WASHINGTON — Efforts to put in place an earthquake warning system for the West Coast gained ground Tuesday as a congressional committee recommended the first federal funds — $5 million — specifically for the project.

Its prospects remain shaky, however.

Election-year fights over other issues could keep Congress from completing work on its spending bills.

Still, the warning system enjoys bipartisan support.

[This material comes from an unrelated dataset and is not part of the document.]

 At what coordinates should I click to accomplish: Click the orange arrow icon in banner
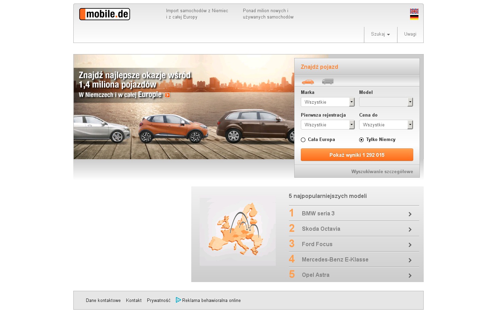pos(168,95)
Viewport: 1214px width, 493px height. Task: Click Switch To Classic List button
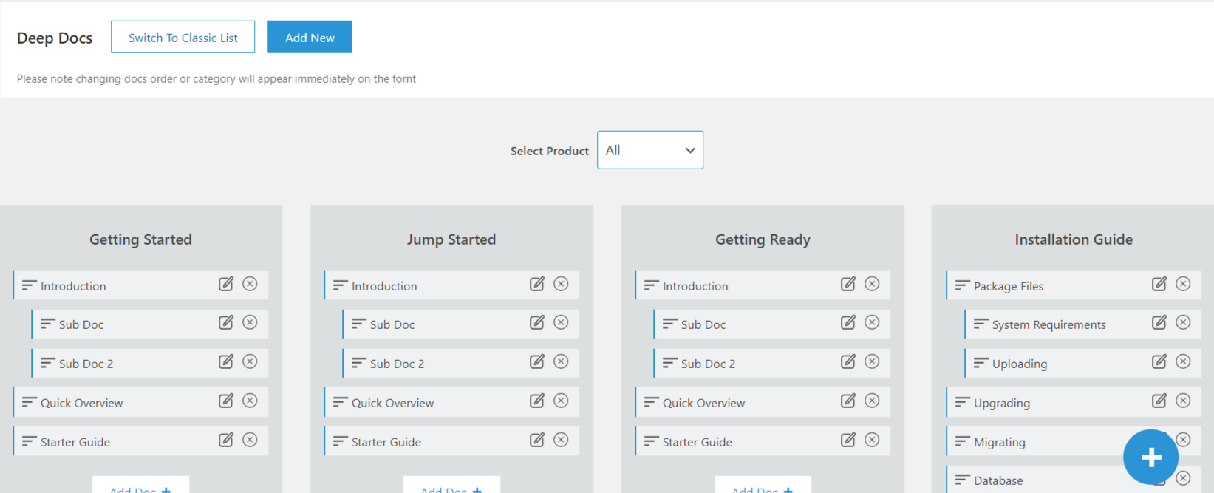(183, 38)
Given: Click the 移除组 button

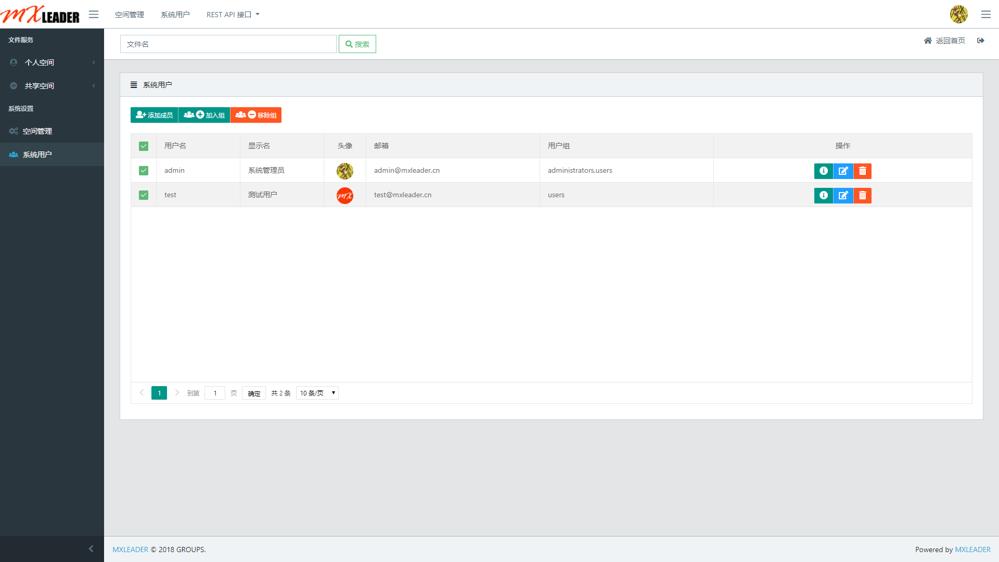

“It’s critical that the West Coast implement an earthquake early-warning system that will give us a heads up before the ‘big one’ hits, so we can save lives and protect infrastructure,” said Rep. Adam Schiff (D-CA), who led a group of West Coast lawmakers in seeking the funding.

The money was included in a spending bill sent to the House by its appropriations committee. The Senate has yet to act on its version of the bill to fund the U.S. Geological Survey and other agencies for the fiscal year beginning Sept. 1.

Sen. Dianne Feinstein (D-CA), did include language in a Senate Appropriations Committee report that would direct the Federal Emergency Management Agency to give priority to early-warning systems when it considers grant-funding requests.

It will cost a projected $38.3 million to build the system on the West Coast and $16.1 million a year to operate and maintain it. Schiff said the $5 million would allow for purchase and installation of additional sensors and hiring of staff.

“This is great news for the West Coast,” said Richard M. Allen. director of the University of California, Berkeley’s Seismological Laboratory. “Our demonstration system currently alerts a few test users of earthquakes. This funding will start us on the path to a public system that will benefit everyone.”

The project received a boost by the ascent last fall of Rep. Ken Calvert, a Republican from earthquake country — the Inland Empire –to the chairmanship of the Interior appropriations subcommittee, which oversees funding for the U.S. Geological Survey’s earthquake programs.

The Geological Survey and its university partners are testing a prototype system in the Los Angeles and San Francisco Bay areas; the system delivers warnings to about 75 people, including researchers and personnel in emergency management and at a few private companies.

Deploying a full system of sensors along the West Coast is expected to take about five years, according to scientists. It would detect waves radiating from the epicenter of a quake and notify people through phones, radio, and TV.